Whether the trier erred in finding that the claimant’s injury arose out of and in the course of his employment requires a factual determination which we will not disturb unless it is found without evidence, contrary to law or based on unreasonable or impermissible factual inferences. Fair v. People’s Savings Bank, 207 Conn. 535 (1988). When the trial commissioner’s conclusion “is not sustainable by the underlying facts or reasonably supported by the evidence” that conclusion may be disturbed on appeal. Epps v. Beiersdorf, Inc., 41 Conn. App. 430, 434 (1996). In order to establish causation, we have consistently required a standard of “reasonable medical probability.” Charette v.Jensen Mobile Home, 10 Conn. Workers’ Comp. Rev. Op. 1, 2, 936 CRD-6-89-11 (March 19, 1991). “Expert opinions must be based upon reasonable probabilities rather than mere speculation or conjecture if they are to be admissible in establishing causation.” Hoffman v. PlatinumVacations of New England, 8 Conn. Workers’ Comp. Rev. Op. 174, 176, 867 CRD-7-89-5 (Nov. 30, 1990) (citations omitted).

The burden of proving a causal relationship between a claimant’s employment and her injuries is on the claimant, and “can only be met by competent medical evidence that established such a connection within a reasonable degree of medical probability.” Kincaid-Ross v. State ofConnecticut, 3350 CRB-1-96-5 (decided Dec. 4, 1997), citing Murchison v.Skinner Precision Industries, Inc., 162 Conn. 142, 151 (1972). “Although the words’ reasonably medically probable’ need not be recited verbatim in the evidence, the substance of the medical opinion of at least one doctor must reach that degree of strength.” Kincaid-Ross, supra, citing Smithv. UTC/Pratt Whitney, 3134 CRB-3-95-6 (decided April 4, 1997).

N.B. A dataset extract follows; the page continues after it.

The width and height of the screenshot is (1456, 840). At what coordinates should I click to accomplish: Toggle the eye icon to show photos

In the instant case, as the trial commissioner’s conclusion that the claimant’s right leg condition was caused by the July 6, 1994 accident is not supported by a medical opinion based upon reasonable medical probability of at least one doctor, we must reverse the decision. Because Dr. Gallagher’s deposition does not provide a medical opinion regarding causation with reasonable medical probability, we need not address the issue of whether said deposition was improperly admitted into evidence.

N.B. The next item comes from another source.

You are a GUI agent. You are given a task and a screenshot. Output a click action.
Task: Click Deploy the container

The trial commissioner’s decision is reversed.

Commissioners Donald H. Doyle, Jr., and Michael S. Miles concur.

Lorraine Lockery Administrative Hearings Lead Specialist Compensation Review Board Workers’ Compensation Commission

[1] ATTORNEY HIXON-SMITH: Isn’t it fair to say that it’s difficult if not impossible for any doctor to know exactly what medically caused the claimant’s right leg symptoms in the summer of 1994? DR. GALLAGHER: I’m not sure what you mean by what caused it. What lead up to it; that’s a correct statement. As far as whether or not it was a phlebitis or lympangitis, I would say it probably is possible to tell that in most circumstances. Not all, but most. If you’re question was: What lead up to that, I would have to say that there certainly is a lot of room for speculation. ATTORNEY HIXON-SMITH: Would you agree that reasonable minds even among those doctors trained in vascular conditions might disagree on the medical cause of the claimant’s 1994 right leg symptoms? DR. GALLAGHER: Yes. ATTORNEY HIXON-SMITH: Is it your opinion, Doctor, that it can not be determined within a reasonable degree of medical certainty what caused the claimant’s right leg symptoms to develop in the summer of 1994? DR. GALLAGHER: I need some clarification on that question. As far as what caused it, do you mean jumping off the wall; or what was the disease process that was ongoing when they saw her? ATTORNEY HIXON-SMITH: What caused it in terms of jumping off the wall. DR. GALLAGHER: That’s correct. It would be very difficult to tell. (3/4/97 Depo. at p. 29-31).